The heat generated by internal losses is dissipated to the ambient air through the external surface of the frame. In totally enclosed motors this dissipation is usually aided by a shaft mounted fan.

Good heat dissipation depends on:

1. Efficiency of the ventilating system
2. Total heat dissipation area of the frame
3. Temperature difference between the external surface of the frame and the ambient air (t_ext − t_a)

Recommendations

Action #1 – A well designed ventilation system, as well as having an efficient fan capable of driving a large volume of air, must direct this air over the entire circumference of the frame to achieve the required heat exchange.

A large volume of air is absolutely useless if it is allowed to spread out without dissipating the heat from the motor.

Action #2 – The dissipation area must be as large as possible. However, a motor with a very large frame require a very large cooling area and consequently will become too expensive, too heavy, and requires too much space for installation.

To obtain the largest possible area while at the same time keeping the size and weight to a minimum (an economic requirement), cooling fans are cast around the frame.

Action #3 – An efficient cooling system is one that is capable of dissipating the largest possible amount of heat through the smallest dissipation area.
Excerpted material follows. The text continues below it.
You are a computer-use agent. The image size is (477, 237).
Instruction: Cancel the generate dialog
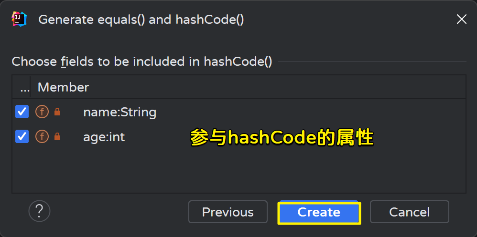click(x=409, y=212)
Therefore, it is necessary that the internal drop in temperature, shown in figure 7.1, is minimized. This means that a good heat transfer must take place from the inside to the outer surface of the motor.

Internal drop in temperature depends on different factors which are indicated in Figure 1 where the temperatures of certain important areas are shown and explained as follows:

Where:

A – The winding hottest spot is in the centre of the slots where heat is generated as a result of losses in the conductors.
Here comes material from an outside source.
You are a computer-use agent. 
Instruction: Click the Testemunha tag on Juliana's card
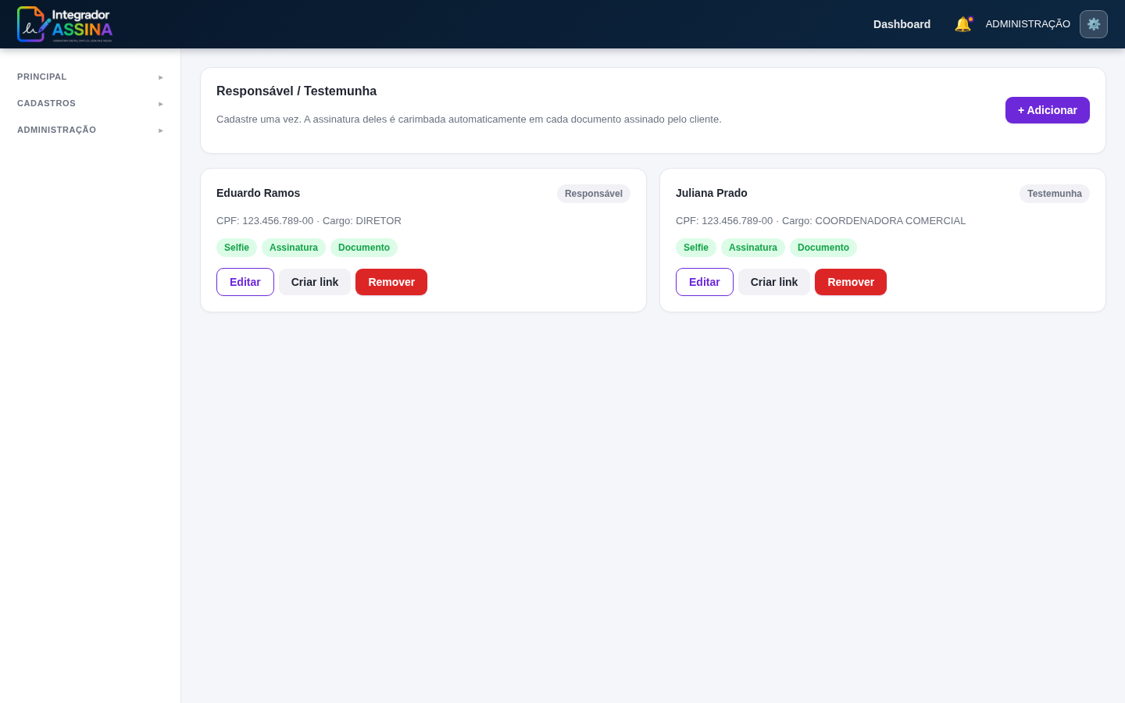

AB – The drop in temperature is due to the heat transfer from the hottest spot to the outer wires. As the air is a very poor conductor of heat it is very important prevent voids inside the slots, i.e. the windings must be compact and perfectly impregnated with varnish.

B – The drop in temperature through the slot insulation and through the contact of the insulation material with the conductors and by contact with the core laminations.

BC – Drop in temperature by the transmission through the stator lamination material.

C – Drop in temperature by contact between the stator core and the frame. Heat transmission depends on the perfect contact between the parts, good alignment of the laminations, and accuracy in the machining of the frame.

Uneven surfaces leave empty spaces, resulting in poor contact and consequently bad heat transmission.

CD – Drop in temperature by the transmission through the frame thickness.

Due to modern design, use of first class material, improved manufacturing processes, and continuous quality control, electric motors MUST ensure excellent heat transfer properties from the motor inside to the outside thus eliminating “hot spots” in the windings.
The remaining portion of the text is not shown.